**Task material**
▬▬▬▬▬▬
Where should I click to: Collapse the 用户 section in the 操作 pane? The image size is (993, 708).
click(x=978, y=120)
▬▬▬▬▬▬
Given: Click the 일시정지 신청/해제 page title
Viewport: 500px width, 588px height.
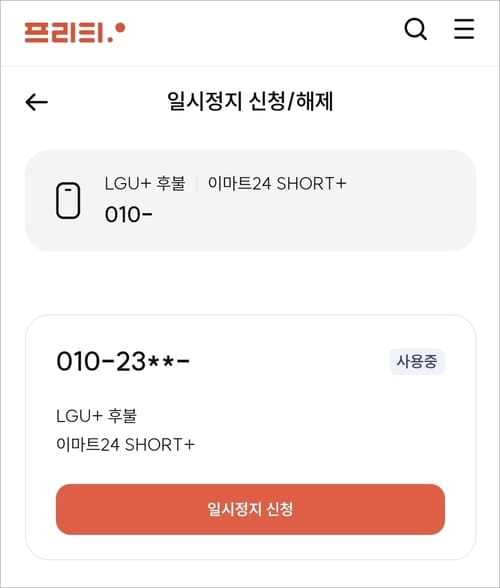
▬▬▬▬▬▬
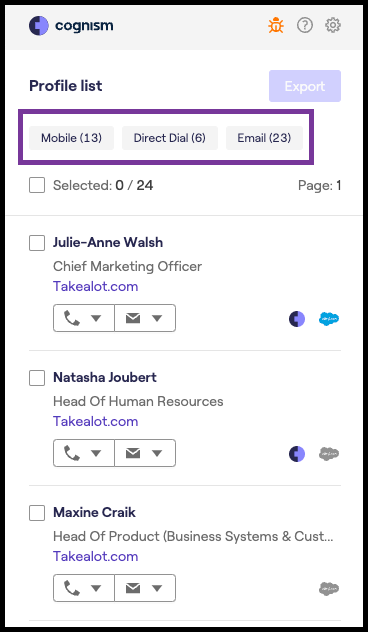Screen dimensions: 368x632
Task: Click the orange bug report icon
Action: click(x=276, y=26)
▬▬▬▬▬▬
**Problem to work on**
Return only the lines between the one holding "Given: Click the 일시정지 신청/해제 page title" and the one holding "Viewport: 500px width, 588px height.", inclusive, exactly as they appear above.

**Answer below**
Given: Click the 일시정지 신청/해제 page title
Viewport: 500px width, 588px height.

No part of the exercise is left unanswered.